• [What is expected]: Pictures stay out, but every line of the data is copied exactly.
Extracted information below:
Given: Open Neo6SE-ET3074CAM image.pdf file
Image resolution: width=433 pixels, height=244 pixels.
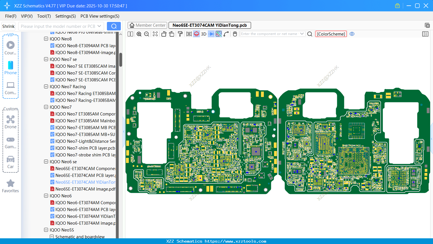Looking at the screenshot, I should [x=85, y=189].
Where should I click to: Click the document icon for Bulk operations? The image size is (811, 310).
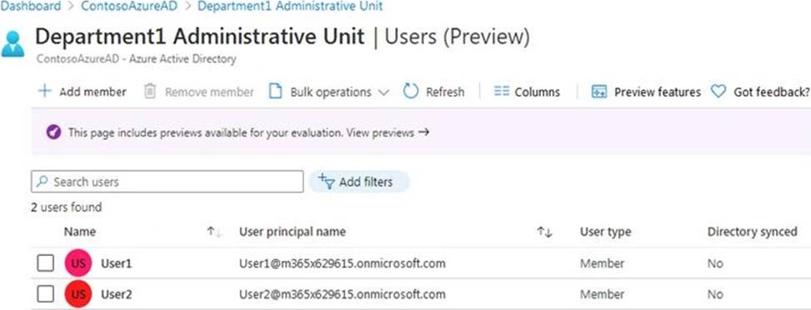point(276,92)
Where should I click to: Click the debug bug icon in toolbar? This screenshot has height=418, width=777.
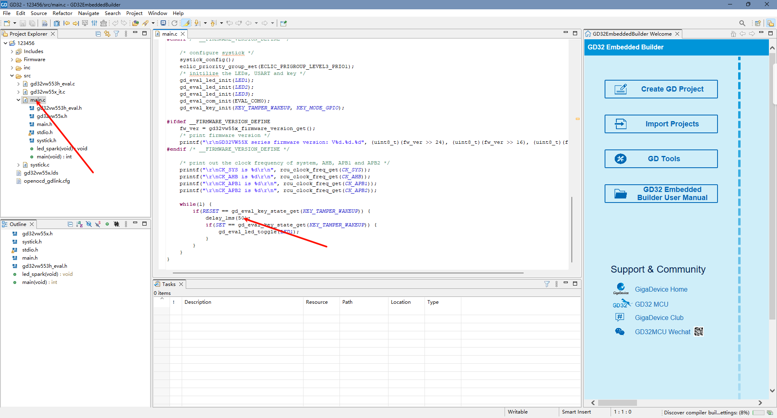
End of Extracted information.
• [Task response]:
Given: Open Neo6SE-ET3074CAM image.pdf file
Image resolution: width=433 pixels, height=244 pixels.
Looking at the screenshot, I should [x=85, y=189].
Where should I click to: Click the document icon for Bulk operations? The image size is (811, 310).
point(276,92)
Where should I click to: Click the debug bug icon in toolbar? This screenshot has height=418, width=777.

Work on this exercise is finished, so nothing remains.